Network wise all the custom stuff happens nested with OpnSense and NSX-T, I try to keep my home network as simple as possible if I don’t need to complicate it any further.
I currently don’t leverage any cloud services on a daily basis but I spin up the odd instance or cloud service now and again to check out new features or learn about new tech in general.
I try to keep my software and firmware as up-to-date as possible. However, it tends to depend on what I’m currently working on or interested in. I haven’t touched my Horizon install in a while but I am currently working with my NSX-T + ALB + VCD + vSAN setup to deploy a Kubernetes cluster with Cluster API.
“VMware homelab project architecture”
What do you like and don’t like about your setup?
I like that I have a great deal of flexibility by having a pool of resources that I can consume with nested installs or natives VMs. I can scratch projects and start over easily.
However, I slightly underestimated storage requirements and 1.5TB is proving a bit tricky as I have to really keep an eye on it to avoid filling it up. My provisioning ratio is currently around 350% so I don’t want to hit the 100% used space mark. And finding spare 15K SAS disks isn’t as easy as I’d hope.
What does your roadmap look like?
As mentioned, I’m reaching a point where storage can become a bottleneck as interoperable VMware products require more and more resources (NSX-T + ALB + Tanzu + VCD …). I could add a couple of disks but that would only add 600GB of storage and I’ll have to find 15K rpm 300GB disks with caddies so not an easy find. For that reason, I’m considering getting a NAS that I can then use as NFS or iSCSI storage backend with SSDs.
Things I am currently checking out include VMware Cloud Director with NSX-T and ALB integration and Kubernetes on top of all that. I’d also like to get in touch with CI/CD pipelines and other cloud-native stuff.
Any horror stories to share?

◆ STORED DATA

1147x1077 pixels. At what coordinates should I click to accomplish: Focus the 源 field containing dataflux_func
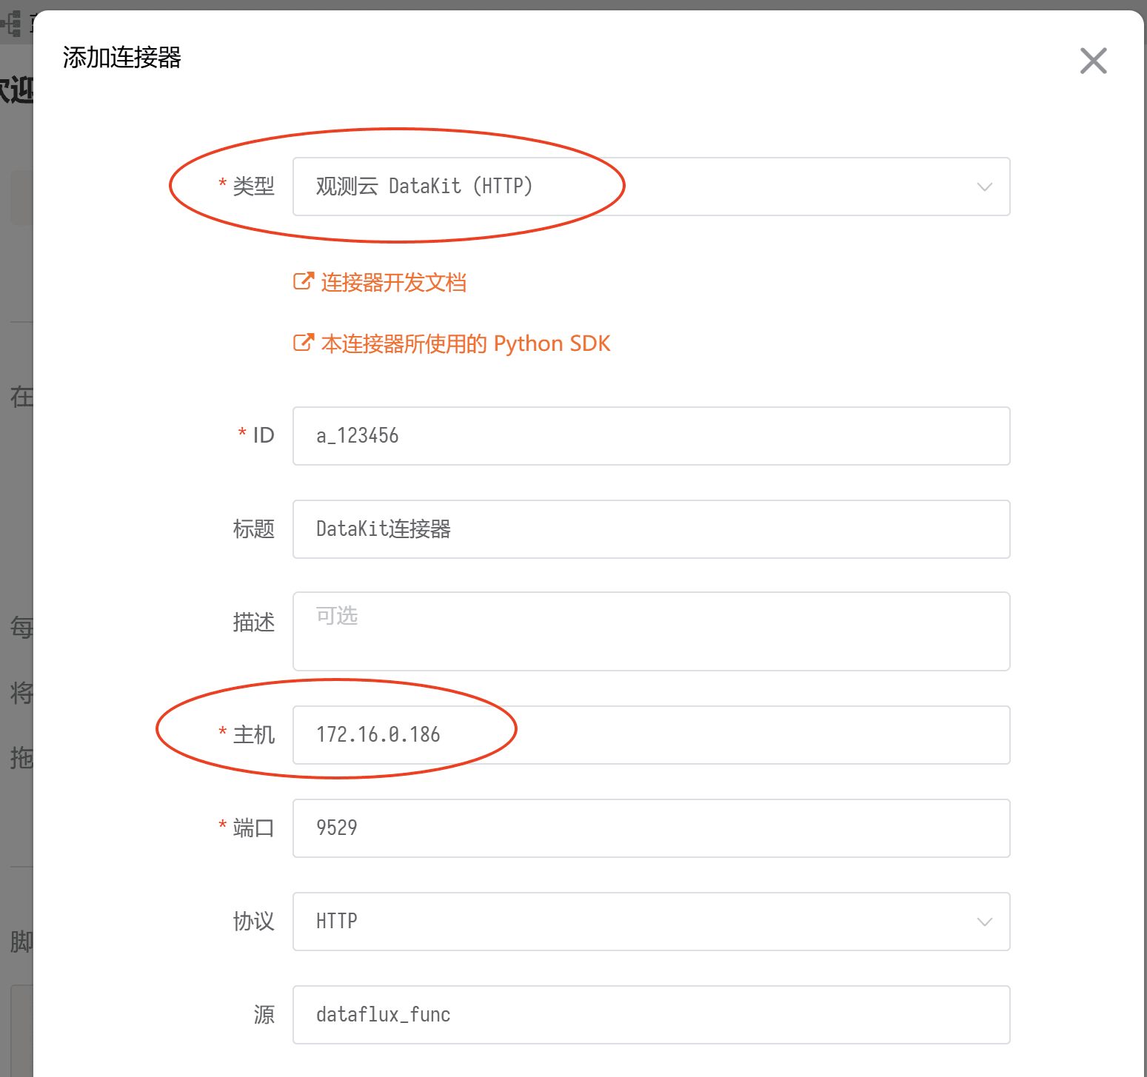pos(651,1015)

◆ TASK SET
a. Swap "storage requirements" for "capacity requirements" in everything from "What do you" down to "roadmap look like?" of the homelab interview, and give that passage with the change.
b. Carry the homelab interview on from where it stops.

◆ EXPECTED RESULTS
a.
What do you like and don’t like about your setup?
I like that I have a great deal of flexibility by having a pool of resources that I can consume with nested installs or natives VMs. I can scratch projects and start over easily.
However, I slightly underestimated capacity requirements and 1.5TB is proving a bit tricky as I have to really keep an eye on it to avoid filling it up. My provisioning ratio is currently around 350% so I don’t want to hit the 100% used space mark. And finding spare 15K SAS disks isn’t as easy as I’d hope.
What does your roadmap look like?

b.
The latest to date was my physical ESXi host running on a consumer-grade USB key plugged in the internal USB port, which got fried (the USB key) after a few months of usage. My whole environment was running on this host and I had no backup then. But luckily, I was able to reinstall it on a new USB key (plugged in the external port) and re-register all my resources one by one manually.
Also, note that I am incredibly ruthless with my home lab. I only turn it on when needed. So, when I am done with it, none of that proper shutdown sequence, thanks very much. I trigger the shut down of the physical host from vCenter which takes care of stopping the VMs, sometimes I even push the actual physical button (yes there’s one). While I haven’t nuked anything that way somehow, I would pay to see my boss’s face should I stop production hypervisors with the button!
Ivo Beerens
Why do you have a lab?
The home lab is mainly used for learning, testing new software versions, and automating new image releases. Back when I started down this journey, my first home lab was in the Novell Netware 3.11 era which I acquired using my own money, no employer’s subvention 😊
My main considerations and decision points for what I decided to purchase were low noise, low power consumption for running 24×7, room for PCI-Express cards and NVMe support.
What’s your setup?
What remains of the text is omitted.